Mortgage rates jump for third straight week

Investor reactions to economic data led mortgage rates higher for the third week in a row, deepening concerns about home affordability.

The 30-year fixed interest rate averaged 6.5% for the seven-day period ending Feb. 23, jumping 18 basis points from 6.32% a week earlier. At the beginning of February, the rate had fallen to 6.09%, its lowest reading since September. One year ago, the average rate came in at 3.89%, according to Freddie Mac’s Primary Mortgage Market Survey.

Meanwhile, the 15-year fixed rate surged by 25 basis points to average 5.76% compared to 5.51% the previous week. During the same period in 2022, the 15-year average stood at 3.14%.

Recent weekly increases reflect economic trends that have complicated efforts to get inflation under control, according to several economists. 

“The economy continues to show strength, and interest rates are repricing to account for the stronger than expected growth, tight labor market and the threat of sticky inflation,” Freddie Mac Chief Economist Sam Khater said in a press release.

Although inflation is slowing, the pace of deceleration still has economists expecting further hikes in the federal funds rate this year, sending mortgage averages upward. They could head even higher over the next several days depending on results of upcoming data releases.

“This week, a higher-than-expected print from the Fed’s preferred inflation gauge – the PCE Price index – could cause more policy uncertainty and higher mortgage rate volatility,” said Orphe Divounguy, senior macroeconomist at Zillow Home Loans.

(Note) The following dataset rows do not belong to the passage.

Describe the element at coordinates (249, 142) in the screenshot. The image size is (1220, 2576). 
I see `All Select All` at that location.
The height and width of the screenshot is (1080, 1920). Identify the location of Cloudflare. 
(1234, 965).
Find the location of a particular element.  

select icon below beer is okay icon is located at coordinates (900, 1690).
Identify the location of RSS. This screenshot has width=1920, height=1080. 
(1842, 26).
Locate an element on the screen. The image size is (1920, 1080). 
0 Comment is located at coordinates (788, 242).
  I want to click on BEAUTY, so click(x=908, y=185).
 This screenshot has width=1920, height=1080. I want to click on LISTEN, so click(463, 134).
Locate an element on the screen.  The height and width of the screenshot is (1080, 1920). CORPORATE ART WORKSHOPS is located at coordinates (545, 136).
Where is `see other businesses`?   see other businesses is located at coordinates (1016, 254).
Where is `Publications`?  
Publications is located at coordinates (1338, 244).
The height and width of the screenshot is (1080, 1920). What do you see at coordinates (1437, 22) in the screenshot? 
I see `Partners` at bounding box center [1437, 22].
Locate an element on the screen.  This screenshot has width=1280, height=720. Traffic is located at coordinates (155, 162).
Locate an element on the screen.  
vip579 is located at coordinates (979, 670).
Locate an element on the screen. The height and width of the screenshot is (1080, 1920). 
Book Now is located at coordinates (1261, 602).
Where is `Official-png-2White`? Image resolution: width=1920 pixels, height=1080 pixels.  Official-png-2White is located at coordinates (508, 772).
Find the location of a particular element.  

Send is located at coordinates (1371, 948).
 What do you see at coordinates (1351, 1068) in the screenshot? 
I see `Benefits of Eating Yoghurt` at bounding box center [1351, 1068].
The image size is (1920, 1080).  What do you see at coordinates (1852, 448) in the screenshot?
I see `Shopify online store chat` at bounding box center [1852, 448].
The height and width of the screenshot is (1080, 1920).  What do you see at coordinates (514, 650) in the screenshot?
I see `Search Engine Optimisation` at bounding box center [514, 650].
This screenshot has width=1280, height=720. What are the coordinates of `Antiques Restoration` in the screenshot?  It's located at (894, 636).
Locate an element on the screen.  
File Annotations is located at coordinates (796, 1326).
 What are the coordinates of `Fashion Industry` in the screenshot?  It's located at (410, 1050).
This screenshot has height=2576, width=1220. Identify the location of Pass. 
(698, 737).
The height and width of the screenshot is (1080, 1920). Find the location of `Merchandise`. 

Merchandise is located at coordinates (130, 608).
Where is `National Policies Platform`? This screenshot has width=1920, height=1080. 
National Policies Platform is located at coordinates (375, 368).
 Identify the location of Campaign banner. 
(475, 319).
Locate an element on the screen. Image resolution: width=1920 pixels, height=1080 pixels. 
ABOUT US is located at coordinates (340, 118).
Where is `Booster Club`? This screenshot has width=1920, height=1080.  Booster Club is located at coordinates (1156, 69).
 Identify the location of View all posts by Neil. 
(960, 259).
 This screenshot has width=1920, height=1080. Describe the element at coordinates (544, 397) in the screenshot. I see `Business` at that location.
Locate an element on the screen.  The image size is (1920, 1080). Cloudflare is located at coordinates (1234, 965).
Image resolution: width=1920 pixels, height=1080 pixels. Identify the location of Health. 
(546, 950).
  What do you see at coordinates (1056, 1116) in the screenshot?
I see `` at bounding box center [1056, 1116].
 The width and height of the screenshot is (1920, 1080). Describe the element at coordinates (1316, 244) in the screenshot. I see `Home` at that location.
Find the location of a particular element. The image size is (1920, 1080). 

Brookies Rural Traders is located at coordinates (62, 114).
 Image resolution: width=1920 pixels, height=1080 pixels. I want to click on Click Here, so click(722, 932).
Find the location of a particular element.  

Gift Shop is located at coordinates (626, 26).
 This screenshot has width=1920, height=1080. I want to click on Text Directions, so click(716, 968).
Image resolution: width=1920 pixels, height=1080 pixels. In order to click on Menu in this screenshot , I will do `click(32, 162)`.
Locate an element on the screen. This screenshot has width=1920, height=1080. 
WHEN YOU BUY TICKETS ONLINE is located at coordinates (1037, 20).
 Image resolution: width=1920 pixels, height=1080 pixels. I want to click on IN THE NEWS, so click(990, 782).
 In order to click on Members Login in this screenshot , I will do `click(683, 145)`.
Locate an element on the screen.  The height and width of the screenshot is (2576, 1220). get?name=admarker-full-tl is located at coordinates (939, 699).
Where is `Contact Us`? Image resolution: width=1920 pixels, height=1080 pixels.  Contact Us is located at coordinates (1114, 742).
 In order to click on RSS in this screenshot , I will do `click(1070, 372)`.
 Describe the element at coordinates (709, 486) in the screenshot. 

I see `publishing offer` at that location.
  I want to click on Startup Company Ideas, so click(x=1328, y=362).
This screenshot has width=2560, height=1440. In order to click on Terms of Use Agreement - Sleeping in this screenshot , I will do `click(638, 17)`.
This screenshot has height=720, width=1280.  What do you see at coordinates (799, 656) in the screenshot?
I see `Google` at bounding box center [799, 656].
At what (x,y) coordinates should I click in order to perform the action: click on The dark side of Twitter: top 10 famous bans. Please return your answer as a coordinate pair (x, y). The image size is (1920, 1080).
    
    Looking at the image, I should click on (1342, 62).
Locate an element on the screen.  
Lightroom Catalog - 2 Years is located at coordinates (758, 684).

The 10-year Treasury yield, which typically influences the direction and size of mortgage rate movements closed at 3.84% on Feb. 16, its highest point since early January. The yield increased even more in the following days, rising to 3.95% on Feb. 21, but had retreated to 3.91% during the noon hour on Thursday.  

Following a consistent downward trend in average rates over the three-month period between November and January, the recent turnaround has brought some of the focus back on home affordability, “eroding” progress made on that front over the past few months, Divounguy said. At the same time rates fell, home prices largely flattened on a monthly basis toward the end of last year.

The latest rate movements have also made an impact on lending businesses, according to the Mortgage Bankers Association. Its Market Composite Index has come in lower in three out of the last four weeks after a promising start to the year. Purchases fell last week to their lowest point since 1995.

“The worst thing, I think, for us in real estate finance is uncertainty,” said Kenny Hodges, CEO and president at Assurance Financial. 

“Really, over the last three weeks, we’ve seen the market has kind of reverted back to uncertainty,” he said.

But in an elevated rate environment, what’s offered among different lenders can vary widely, Khater said, meaning some potential relief is possible for borrowers. 

“Our research shows that rate dispersion increases as mortgage rates trend up. This means home buyers can potentially save $600 to $1,200 annually by taking the time to shop among lenders,” Khater said.